(Beginning of Data excerpts)

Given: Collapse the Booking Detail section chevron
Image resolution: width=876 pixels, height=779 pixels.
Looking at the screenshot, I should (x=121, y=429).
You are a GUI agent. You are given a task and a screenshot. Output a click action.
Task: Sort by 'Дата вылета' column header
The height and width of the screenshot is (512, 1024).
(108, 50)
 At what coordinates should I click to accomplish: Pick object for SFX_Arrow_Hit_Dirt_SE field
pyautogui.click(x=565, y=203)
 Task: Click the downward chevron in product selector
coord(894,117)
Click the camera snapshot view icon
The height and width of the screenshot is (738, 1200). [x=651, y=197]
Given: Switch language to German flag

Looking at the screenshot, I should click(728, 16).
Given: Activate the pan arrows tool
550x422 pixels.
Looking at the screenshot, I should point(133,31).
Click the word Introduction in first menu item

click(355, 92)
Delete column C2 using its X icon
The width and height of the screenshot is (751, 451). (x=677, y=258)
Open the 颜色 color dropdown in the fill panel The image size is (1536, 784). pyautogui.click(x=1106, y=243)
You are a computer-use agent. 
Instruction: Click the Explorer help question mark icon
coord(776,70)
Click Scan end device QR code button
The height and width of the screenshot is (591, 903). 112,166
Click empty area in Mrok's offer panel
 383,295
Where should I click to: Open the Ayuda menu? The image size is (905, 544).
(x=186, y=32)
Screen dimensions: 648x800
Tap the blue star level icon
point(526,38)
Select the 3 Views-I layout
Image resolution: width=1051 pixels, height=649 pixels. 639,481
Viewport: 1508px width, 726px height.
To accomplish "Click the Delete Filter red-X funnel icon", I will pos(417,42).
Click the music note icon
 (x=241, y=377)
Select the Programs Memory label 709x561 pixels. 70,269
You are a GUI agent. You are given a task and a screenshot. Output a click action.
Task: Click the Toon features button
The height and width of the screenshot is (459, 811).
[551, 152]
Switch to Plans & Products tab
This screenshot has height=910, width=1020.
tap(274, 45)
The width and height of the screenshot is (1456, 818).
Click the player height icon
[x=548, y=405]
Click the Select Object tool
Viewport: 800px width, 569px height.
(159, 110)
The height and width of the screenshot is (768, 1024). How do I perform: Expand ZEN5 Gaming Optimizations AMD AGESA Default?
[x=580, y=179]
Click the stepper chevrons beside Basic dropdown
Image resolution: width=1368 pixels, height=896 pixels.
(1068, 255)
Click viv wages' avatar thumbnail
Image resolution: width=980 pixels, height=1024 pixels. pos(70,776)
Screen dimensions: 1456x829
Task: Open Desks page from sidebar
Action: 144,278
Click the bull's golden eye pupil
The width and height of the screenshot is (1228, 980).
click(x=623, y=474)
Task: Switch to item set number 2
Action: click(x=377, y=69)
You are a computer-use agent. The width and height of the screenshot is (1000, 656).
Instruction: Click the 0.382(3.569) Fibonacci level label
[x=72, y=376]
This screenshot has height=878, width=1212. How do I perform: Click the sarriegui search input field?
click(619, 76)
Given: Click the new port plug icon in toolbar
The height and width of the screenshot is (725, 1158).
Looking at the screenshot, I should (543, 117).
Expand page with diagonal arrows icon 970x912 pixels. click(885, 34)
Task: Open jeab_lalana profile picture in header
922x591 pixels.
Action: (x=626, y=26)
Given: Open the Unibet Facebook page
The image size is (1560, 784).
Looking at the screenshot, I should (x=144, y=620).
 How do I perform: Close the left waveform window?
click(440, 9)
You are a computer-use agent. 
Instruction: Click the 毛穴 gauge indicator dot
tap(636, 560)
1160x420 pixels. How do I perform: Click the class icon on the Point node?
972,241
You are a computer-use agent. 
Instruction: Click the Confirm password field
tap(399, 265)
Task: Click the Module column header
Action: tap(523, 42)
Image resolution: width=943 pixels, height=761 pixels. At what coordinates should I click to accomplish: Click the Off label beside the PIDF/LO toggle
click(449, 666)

(End of Data excerpts)

Work required » What do the records say? Quote them all exactly.

Output below »
Given: Collapse the Booking Detail section chevron
Image resolution: width=876 pixels, height=779 pixels.
Looking at the screenshot, I should (x=121, y=429).
You are a GUI agent. You are given a task and a screenshot. Output a click action.
Task: Sort by 'Дата вылета' column header
The height and width of the screenshot is (512, 1024).
(108, 50)
 At what coordinates should I click to accomplish: Pick object for SFX_Arrow_Hit_Dirt_SE field
pyautogui.click(x=565, y=203)
 Task: Click the downward chevron in product selector
coord(894,117)
Click the camera snapshot view icon
The height and width of the screenshot is (738, 1200). [x=651, y=197]
Given: Switch language to German flag

Looking at the screenshot, I should click(728, 16).
Given: Activate the pan arrows tool
550x422 pixels.
Looking at the screenshot, I should point(133,31).
Click the word Introduction in first menu item

click(355, 92)
Delete column C2 using its X icon
The width and height of the screenshot is (751, 451). (x=677, y=258)
Open the 颜色 color dropdown in the fill panel The image size is (1536, 784). pyautogui.click(x=1106, y=243)
You are a computer-use agent. 
Instruction: Click the Explorer help question mark icon
coord(776,70)
Click Scan end device QR code button
The height and width of the screenshot is (591, 903). 112,166
Click empty area in Mrok's offer panel
 383,295
Where should I click to: Open the Ayuda menu? The image size is (905, 544).
(x=186, y=32)
Screen dimensions: 648x800
Tap the blue star level icon
point(526,38)
Select the 3 Views-I layout
Image resolution: width=1051 pixels, height=649 pixels. 639,481
Viewport: 1508px width, 726px height.
To accomplish "Click the Delete Filter red-X funnel icon", I will pos(417,42).
Click the music note icon
 (x=241, y=377)
Select the Programs Memory label 709x561 pixels. 70,269
You are a GUI agent. You are given a task and a screenshot. Output a click action.
Task: Click the Toon features button
The height and width of the screenshot is (459, 811).
[551, 152]
Switch to Plans & Products tab
This screenshot has height=910, width=1020.
tap(274, 45)
The width and height of the screenshot is (1456, 818).
Click the player height icon
[x=548, y=405]
Click the Select Object tool
Viewport: 800px width, 569px height.
(159, 110)
The height and width of the screenshot is (768, 1024). How do I perform: Expand ZEN5 Gaming Optimizations AMD AGESA Default?
[x=580, y=179]
Click the stepper chevrons beside Basic dropdown
Image resolution: width=1368 pixels, height=896 pixels.
(1068, 255)
Click viv wages' avatar thumbnail
Image resolution: width=980 pixels, height=1024 pixels. pos(70,776)
Screen dimensions: 1456x829
Task: Open Desks page from sidebar
Action: 144,278
Click the bull's golden eye pupil
The width and height of the screenshot is (1228, 980).
click(x=623, y=474)
Task: Switch to item set number 2
Action: click(x=377, y=69)
You are a computer-use agent. The width and height of the screenshot is (1000, 656).
Instruction: Click the 0.382(3.569) Fibonacci level label
[x=72, y=376]
This screenshot has height=878, width=1212. How do I perform: Click the sarriegui search input field?
click(619, 76)
Given: Click the new port plug icon in toolbar
The height and width of the screenshot is (725, 1158).
Looking at the screenshot, I should (543, 117).
Expand page with diagonal arrows icon 970x912 pixels. click(885, 34)
Task: Open jeab_lalana profile picture in header
922x591 pixels.
Action: (x=626, y=26)
Given: Open the Unibet Facebook page
The image size is (1560, 784).
Looking at the screenshot, I should (x=144, y=620).
 How do I perform: Close the left waveform window?
click(440, 9)
You are a computer-use agent. 
Instruction: Click the 毛穴 gauge indicator dot
tap(636, 560)
1160x420 pixels. How do I perform: Click the class icon on the Point node?
972,241
You are a computer-use agent. 
Instruction: Click the Confirm password field
tap(399, 265)
Task: Click the Module column header
Action: tap(523, 42)
Image resolution: width=943 pixels, height=761 pixels. At what coordinates should I click to accomplish: Click the Off label beside the PIDF/LO toggle
click(449, 666)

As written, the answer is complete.